# [Instructions to follow]
One part of the entries below is wanted: the lines from the one containing "Task: Click the line" through the one containing "Given: Open the Learn more link". Write those out exactly and nothing else.

# [Task input]

---------------

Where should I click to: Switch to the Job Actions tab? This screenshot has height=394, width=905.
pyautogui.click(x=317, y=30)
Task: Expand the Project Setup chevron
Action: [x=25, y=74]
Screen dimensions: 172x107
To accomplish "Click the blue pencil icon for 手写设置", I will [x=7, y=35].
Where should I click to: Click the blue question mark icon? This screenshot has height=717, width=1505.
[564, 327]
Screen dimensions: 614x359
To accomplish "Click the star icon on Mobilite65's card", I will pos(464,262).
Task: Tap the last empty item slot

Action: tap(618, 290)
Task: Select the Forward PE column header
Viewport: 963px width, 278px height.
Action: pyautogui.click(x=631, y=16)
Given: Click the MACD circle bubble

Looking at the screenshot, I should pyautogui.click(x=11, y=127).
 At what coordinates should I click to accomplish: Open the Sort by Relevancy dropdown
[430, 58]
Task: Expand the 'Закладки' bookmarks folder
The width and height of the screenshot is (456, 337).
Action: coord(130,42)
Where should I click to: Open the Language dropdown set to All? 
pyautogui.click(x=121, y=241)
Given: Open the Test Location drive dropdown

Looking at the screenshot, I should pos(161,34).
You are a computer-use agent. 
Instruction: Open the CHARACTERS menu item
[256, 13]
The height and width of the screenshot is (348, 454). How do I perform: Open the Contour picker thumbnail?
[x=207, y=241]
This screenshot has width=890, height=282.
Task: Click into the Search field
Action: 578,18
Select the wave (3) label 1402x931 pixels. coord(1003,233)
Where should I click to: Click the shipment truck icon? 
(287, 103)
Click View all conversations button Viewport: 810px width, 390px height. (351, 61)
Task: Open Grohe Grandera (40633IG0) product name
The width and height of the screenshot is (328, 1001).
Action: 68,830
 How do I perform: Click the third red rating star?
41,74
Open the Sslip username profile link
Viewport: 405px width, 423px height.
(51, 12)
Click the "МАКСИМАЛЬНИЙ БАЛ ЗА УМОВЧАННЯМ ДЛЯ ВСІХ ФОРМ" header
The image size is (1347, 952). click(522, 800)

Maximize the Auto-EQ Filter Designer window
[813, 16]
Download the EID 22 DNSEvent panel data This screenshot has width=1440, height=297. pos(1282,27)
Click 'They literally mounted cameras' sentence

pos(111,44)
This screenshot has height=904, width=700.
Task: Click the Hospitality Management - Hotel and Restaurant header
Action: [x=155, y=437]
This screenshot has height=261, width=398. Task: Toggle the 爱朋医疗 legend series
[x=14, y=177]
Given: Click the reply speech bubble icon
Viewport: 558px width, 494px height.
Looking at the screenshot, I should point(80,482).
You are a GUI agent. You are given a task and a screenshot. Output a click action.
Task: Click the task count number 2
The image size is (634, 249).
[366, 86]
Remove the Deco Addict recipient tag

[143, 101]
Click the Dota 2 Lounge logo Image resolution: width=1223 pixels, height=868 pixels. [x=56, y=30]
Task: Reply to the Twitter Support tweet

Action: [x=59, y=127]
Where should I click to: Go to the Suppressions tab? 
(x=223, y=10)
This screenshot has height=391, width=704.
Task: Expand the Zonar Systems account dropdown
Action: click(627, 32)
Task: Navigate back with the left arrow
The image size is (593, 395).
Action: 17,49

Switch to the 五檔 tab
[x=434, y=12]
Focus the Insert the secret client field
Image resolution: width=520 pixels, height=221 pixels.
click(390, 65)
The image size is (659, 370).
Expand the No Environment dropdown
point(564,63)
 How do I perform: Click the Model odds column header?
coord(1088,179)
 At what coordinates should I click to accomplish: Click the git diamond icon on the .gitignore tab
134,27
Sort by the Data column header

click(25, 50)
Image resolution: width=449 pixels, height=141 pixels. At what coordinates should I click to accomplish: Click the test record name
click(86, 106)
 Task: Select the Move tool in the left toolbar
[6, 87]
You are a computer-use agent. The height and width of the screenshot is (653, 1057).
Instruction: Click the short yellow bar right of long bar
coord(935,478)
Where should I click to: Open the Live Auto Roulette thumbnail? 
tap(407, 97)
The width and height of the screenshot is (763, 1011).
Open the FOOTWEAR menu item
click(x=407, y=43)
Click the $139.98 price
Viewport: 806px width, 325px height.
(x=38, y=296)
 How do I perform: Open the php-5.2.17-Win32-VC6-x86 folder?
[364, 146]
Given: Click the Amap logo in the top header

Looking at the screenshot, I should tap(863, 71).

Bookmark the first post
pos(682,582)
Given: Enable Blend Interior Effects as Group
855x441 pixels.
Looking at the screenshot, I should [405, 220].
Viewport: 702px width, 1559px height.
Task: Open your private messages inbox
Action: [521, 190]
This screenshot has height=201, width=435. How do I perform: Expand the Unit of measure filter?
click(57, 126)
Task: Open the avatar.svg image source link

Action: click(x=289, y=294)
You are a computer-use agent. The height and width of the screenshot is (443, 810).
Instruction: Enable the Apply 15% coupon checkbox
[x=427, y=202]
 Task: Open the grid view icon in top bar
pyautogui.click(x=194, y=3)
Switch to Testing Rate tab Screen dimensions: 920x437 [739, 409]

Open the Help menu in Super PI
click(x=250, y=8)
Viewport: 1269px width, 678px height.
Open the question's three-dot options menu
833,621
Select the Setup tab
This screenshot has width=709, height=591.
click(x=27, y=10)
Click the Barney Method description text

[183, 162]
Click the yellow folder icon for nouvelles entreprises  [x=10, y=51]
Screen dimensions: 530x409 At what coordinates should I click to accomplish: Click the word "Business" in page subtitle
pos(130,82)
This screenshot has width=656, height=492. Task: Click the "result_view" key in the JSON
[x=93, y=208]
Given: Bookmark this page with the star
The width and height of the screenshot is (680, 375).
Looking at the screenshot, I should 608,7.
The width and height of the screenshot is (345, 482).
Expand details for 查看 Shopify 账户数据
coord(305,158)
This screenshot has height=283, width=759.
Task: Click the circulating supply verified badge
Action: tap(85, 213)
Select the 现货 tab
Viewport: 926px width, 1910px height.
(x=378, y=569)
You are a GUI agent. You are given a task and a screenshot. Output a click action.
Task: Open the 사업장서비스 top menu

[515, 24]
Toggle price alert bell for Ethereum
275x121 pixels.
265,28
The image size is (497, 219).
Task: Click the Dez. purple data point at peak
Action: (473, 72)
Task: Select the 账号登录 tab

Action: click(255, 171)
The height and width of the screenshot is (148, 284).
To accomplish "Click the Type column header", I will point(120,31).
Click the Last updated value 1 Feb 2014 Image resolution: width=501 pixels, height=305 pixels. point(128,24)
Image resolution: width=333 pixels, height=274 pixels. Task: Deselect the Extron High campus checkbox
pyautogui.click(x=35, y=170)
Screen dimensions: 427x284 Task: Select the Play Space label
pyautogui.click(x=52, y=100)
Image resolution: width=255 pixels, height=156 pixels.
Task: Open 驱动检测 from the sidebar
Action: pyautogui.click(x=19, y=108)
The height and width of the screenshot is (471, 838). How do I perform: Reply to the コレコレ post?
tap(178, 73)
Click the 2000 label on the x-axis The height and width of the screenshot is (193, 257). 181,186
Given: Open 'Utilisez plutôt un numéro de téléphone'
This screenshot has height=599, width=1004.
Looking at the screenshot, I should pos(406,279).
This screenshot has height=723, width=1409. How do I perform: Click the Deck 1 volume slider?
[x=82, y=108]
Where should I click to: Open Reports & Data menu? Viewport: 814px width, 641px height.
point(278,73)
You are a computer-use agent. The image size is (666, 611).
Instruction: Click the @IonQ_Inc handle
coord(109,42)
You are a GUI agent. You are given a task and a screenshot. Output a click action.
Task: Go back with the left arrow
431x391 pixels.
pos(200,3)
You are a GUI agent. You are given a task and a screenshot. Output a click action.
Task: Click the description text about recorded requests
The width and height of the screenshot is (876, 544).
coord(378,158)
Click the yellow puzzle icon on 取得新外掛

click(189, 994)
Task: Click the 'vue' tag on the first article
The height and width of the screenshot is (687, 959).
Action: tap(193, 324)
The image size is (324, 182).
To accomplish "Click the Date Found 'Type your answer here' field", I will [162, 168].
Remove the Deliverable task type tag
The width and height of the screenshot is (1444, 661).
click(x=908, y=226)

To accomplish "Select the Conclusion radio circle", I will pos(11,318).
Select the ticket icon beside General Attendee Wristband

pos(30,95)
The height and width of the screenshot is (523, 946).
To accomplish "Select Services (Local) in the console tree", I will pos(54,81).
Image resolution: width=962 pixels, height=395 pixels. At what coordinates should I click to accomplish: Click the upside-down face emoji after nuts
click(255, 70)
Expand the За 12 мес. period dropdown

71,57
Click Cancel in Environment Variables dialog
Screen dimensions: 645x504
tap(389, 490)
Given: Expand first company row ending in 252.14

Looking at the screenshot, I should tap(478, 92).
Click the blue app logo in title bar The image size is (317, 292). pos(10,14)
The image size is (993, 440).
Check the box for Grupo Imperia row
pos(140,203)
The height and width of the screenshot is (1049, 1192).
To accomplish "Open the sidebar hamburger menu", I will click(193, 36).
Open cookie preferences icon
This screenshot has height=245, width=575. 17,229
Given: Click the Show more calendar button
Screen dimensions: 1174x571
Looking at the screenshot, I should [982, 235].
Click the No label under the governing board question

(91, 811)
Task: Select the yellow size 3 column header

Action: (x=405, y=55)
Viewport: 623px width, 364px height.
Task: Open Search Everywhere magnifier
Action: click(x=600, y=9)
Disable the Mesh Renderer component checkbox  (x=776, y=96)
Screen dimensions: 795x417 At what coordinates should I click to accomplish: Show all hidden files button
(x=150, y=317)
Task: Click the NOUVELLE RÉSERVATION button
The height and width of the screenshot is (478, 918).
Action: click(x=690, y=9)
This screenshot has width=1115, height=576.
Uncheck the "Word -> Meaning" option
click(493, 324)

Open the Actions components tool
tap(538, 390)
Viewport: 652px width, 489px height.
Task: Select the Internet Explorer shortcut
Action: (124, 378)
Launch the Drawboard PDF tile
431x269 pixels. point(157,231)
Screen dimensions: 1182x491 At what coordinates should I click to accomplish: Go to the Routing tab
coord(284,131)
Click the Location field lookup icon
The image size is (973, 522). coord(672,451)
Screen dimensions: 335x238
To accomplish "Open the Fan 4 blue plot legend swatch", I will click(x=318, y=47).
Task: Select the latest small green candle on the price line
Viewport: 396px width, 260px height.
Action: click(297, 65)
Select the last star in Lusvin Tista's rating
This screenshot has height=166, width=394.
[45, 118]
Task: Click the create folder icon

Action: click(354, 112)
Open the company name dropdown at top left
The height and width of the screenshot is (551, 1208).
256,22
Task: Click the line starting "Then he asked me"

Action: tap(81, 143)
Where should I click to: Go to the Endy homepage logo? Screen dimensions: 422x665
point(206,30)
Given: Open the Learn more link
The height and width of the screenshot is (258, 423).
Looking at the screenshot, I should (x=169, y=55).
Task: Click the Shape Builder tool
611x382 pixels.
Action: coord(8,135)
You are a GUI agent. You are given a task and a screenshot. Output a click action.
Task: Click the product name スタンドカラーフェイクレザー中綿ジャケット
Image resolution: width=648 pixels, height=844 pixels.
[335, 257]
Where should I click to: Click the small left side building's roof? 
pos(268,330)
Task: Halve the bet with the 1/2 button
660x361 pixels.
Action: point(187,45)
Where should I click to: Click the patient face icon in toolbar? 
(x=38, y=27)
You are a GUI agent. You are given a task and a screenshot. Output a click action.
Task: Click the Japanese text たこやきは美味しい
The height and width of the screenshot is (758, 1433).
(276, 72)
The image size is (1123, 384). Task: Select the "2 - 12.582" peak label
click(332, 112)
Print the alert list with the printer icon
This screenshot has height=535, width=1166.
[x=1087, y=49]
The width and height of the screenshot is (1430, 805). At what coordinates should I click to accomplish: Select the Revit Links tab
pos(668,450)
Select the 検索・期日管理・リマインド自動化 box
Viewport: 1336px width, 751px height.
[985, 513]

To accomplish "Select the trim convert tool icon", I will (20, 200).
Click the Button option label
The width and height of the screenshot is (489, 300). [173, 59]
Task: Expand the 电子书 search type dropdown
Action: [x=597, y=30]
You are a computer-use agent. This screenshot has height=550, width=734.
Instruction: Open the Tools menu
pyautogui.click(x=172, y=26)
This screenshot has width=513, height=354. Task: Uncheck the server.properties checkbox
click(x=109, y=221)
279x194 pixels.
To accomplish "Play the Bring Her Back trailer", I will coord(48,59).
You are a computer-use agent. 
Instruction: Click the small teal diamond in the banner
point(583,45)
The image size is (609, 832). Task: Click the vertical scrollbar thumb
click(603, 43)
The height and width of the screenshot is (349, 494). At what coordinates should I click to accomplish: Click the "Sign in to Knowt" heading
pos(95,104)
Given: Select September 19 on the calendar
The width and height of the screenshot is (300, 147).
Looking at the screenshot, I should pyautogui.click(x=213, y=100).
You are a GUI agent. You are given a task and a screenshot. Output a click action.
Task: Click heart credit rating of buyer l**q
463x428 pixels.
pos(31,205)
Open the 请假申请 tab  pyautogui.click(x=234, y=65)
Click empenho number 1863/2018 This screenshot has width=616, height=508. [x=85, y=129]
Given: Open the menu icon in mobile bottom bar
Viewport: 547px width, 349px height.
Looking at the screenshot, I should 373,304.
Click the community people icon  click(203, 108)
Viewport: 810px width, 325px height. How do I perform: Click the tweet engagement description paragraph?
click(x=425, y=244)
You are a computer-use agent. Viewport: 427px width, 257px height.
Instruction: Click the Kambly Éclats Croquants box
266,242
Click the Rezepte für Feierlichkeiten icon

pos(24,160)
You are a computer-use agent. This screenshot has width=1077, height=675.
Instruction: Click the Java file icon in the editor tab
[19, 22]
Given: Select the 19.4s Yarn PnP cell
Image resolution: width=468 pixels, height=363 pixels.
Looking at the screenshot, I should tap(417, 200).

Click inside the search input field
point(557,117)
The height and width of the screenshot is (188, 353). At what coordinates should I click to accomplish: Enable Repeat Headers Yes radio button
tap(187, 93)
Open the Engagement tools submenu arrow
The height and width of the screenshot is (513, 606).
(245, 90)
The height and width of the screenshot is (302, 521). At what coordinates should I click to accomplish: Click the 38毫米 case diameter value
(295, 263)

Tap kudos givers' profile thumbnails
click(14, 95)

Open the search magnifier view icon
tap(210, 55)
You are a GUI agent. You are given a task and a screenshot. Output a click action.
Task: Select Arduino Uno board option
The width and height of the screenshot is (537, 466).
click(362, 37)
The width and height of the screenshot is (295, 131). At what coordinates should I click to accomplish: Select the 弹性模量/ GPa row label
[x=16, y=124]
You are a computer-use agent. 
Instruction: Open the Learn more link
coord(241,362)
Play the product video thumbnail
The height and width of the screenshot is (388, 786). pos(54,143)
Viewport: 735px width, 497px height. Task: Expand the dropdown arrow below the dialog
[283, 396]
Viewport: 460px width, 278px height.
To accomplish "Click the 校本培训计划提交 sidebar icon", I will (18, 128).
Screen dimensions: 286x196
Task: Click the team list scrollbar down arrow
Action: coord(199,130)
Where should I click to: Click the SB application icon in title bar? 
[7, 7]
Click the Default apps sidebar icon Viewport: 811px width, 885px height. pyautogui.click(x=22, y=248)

---------------

# [Result of this exercise]
Task: Click the line starting "Then he asked me"

Action: tap(81, 143)
Where should I click to: Go to the Endy homepage logo? Screen dimensions: 422x665
point(206,30)
Given: Open the Learn more link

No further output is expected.